I understand that there has been growing concern and speculation about the consolidation of the St. John’s Marine Rescue Coordination sub-centre and I would like to take this opportunity to assure you that the Coast Guard’s response on the water will not change; the safety of Newfoundlanders and Labradorians will absolutely not be compromised by this move.

The safety of Canadians is our government’s top priority. We will ensure that the Canadian Coast Guard is equipped with the necessary tools and training to provide quality services to Canadians across the country.

Since 2006, our government has made unprecedented investments in the protection of Canadians at sea. There has been a 33% increase in Canadian Coast Guard positions in the province of Newfoundland and Labrador. We located two of Canada’s heaviest and most capable icebreakers to the province in 2007 and we have provided the Canadian Coast Guard with 98 new small craft vessels and barges while increasing funding to repair another 40 of its largest vessels. As one of our first acts of government, the Prime Minister announced the re-opening of the Newfoundland and Labrador weather station. All of these decisions were made to make sure that the Newfoundlanders and Labradorians who make their living off of the sea can always count on us and the Canadian Coast Guard to fight for their safety on the water.

The Joint Rescue Coordination Centre in Halifax currently provides many of the services mariners rely on in Newfoundland and Labrador. It retains the same knowledge of the area, bilingual services, and prompt response time that Canadians have come to expect. With this move, we are aligning Coast Guard and Canadian Forces air and sea search and rescue coordination to ensure effective and more efficient service in the same way it is effectively done elsewhere in the country.  This is what Canadians demand of us – excellent service, delivered through responsible use of taxpayers’ dollars.

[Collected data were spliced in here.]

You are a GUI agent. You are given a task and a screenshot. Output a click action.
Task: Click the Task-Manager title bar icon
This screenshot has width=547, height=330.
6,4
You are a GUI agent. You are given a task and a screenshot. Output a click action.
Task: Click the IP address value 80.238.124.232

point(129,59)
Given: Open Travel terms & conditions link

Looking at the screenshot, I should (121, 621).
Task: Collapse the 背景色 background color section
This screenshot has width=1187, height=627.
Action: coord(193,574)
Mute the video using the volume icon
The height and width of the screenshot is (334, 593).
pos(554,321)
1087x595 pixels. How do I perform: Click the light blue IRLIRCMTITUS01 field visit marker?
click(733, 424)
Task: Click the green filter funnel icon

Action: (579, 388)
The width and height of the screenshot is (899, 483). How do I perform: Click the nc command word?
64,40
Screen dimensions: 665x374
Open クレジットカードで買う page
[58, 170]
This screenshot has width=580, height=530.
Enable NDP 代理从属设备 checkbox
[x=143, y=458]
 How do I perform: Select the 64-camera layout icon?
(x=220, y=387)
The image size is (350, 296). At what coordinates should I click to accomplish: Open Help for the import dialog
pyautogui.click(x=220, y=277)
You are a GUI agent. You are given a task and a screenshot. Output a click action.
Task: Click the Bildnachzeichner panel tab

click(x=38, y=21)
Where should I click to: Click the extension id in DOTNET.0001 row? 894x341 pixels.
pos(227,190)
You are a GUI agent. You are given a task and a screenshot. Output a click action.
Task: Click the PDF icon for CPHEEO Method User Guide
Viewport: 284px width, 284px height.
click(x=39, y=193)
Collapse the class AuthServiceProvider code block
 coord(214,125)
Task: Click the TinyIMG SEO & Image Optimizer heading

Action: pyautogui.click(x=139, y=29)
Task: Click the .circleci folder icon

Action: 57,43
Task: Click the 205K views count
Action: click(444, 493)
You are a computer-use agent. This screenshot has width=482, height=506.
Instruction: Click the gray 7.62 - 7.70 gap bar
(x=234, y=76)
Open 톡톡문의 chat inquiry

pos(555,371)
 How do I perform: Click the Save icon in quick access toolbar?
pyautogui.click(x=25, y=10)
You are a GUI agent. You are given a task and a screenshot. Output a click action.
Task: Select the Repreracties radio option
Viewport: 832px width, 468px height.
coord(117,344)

Our government has been clear about refining and aligning our resources accordingly but we will absolutely not put the lives of Canadians at risk. Our top priority is and will continue to be the safety and security of Canadians.

Backgrounder

Search and Rescue and the Canadian Coast Guard

The Canadian Coast Guard staffs three Joint Rescue Coordination Centres (JRCC) with the Canadian Forces. The JRCCs are located in Victoria, British Columbia; Trenton, Ontario; and Halifax, Nova Scotia. The JRCCs coordinate all Coast Guard and Canadian Forces search and rescue responses for aeronautical and marine incidents within their respective regions.

The two Marine Rescue Sub-Centres coordinate responses through the Joint Rescue Coordination Centres in their regions – MRSC St. John’s through JRCC Halifax and MRSC Quebec City through both JRCC Halifax and JRCC Trenton.

Every year, Joint Rescue Coordination Centers and Marine Rescue Sub-Centers receive over 7,000 calls for assistance, via radio, telephone and satellite. Staff analyze all incoming transmission to determine the location, severity and nature of incidents to coordinate and provide appropriate response. Out of the 7,000 calls, the Canadian Coast Guard is responsible for coordinating appropriate responses to over 5,000 maritime incidents.

Joint Rescue Coordination Center Victoria:

JRCC Victoria is responsible for coordinating search and rescue activities for 920,000 square kilometres of ocean and 27,000 kilometres of coastline in what is referred to as the most demanding region in the country.

JRCC Victoria responds to an average of 2213 marine incidents annually, 25% are distress cases.

There are 13 Coast Guard positions at the JRCC Victoria.

Joint Rescue Coordination Center Trenton:

JRCC Trenton is responsible for search and rescue activities for more than 10 million square kilometres, containing more than half of the recreational boaters in Canada.

JRCC Trenton responds to an average of 3090 marine incidents annually, 15% are distress cases.

There are 9 Coast Guard positions at the JRCC Trenton.

Joint Rescue Coordination Center Halifax:

JRCC Halifax is responsible for coordinating search and rescue activities for more than 4.7 million square kilometres of ocean, and over 40,000 kilometres of coastline.

JRCC Halifax responds to an average of 1914 marine incidents annually, 10% are distress cases.

There are 19 Coast Guard positions at JRCC Halifax.

Maritime Rescue Sub-Centre Quebec City:

MRSC Quebec responds to an average of 1422 marine distress incidents annually, 13% are distress cases.

There are 9 Coast Guard positions at the MRSC Quebec.

Maritime Rescue Sub-Centre St. John’s:

MRSC St. John’s responds to an average of 421 marine distress incidents annually, 25% are distress cases.

There are 12 Coast Guard positions at the MRSC St. John’s.